At Madison Square Park Conservancy, Rapaport has organized outdoor projects with contemporary artists including Diana Al-Hadid, Tony Cragg, Abigail DeVille, Leonardo Drew, Teresita Fernández, Hugh Hayden, Paula Hayes, Cristina Iglesias, Maya Lin, Josiah McElheny, Giuseppe Penone, Martin Puryear, Arlene Shechet, and Krzysztof Wodiczko Through Madison Square Park Conservancy in 2017, she established Public Art Consortium, a national initiative of museum, public art program, and sculpture park curators.

In August 2018, Madison Square Park Conservancy, along with the U.S. Department of State's Bureau of Educational and Cultural Affairs, announced that Martin Puryear will represent the United States at La Biennale di Venezia 58th International Art Exhibition.
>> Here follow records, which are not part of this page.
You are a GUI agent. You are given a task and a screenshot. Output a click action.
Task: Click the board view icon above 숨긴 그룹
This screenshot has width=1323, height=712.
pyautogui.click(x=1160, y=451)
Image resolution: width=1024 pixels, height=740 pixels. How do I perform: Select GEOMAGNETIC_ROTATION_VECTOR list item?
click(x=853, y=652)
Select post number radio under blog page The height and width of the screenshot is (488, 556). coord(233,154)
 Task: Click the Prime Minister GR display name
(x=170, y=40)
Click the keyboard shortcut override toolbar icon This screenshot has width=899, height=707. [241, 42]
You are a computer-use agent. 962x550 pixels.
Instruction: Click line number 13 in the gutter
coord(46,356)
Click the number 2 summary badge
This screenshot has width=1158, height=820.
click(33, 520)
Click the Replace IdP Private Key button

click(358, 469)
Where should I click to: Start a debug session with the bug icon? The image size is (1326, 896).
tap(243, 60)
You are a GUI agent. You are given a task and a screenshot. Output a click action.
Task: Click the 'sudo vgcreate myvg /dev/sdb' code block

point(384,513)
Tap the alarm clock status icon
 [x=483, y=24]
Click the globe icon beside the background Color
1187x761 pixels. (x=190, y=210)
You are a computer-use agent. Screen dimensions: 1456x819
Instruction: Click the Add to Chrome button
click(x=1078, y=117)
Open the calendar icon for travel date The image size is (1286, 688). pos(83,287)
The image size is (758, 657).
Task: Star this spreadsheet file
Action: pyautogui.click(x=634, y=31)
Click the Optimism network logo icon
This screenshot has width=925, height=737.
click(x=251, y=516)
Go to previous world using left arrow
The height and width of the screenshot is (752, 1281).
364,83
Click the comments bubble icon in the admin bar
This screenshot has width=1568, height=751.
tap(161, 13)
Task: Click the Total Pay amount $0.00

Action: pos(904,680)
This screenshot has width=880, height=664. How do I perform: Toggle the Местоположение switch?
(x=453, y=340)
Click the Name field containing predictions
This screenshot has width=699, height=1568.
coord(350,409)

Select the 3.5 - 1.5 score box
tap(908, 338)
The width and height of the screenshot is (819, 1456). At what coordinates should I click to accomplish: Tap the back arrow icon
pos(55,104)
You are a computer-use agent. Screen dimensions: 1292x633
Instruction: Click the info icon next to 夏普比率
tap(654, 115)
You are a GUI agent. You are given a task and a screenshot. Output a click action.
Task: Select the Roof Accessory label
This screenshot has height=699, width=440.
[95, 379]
The 2019 U.S. Pavilion was commissioned and curated by Rapaport. The exhibition marked the first time in the history of the Biennale that the U.S. Pavilion was organized by an institution whose visual arts program is focused exclusively on public art. An accompanying catalogue, with essays by Rapaport, Darby English, Anne M. Wagner, and Tobi Haslett, was published by Gregory R. Miller & Co.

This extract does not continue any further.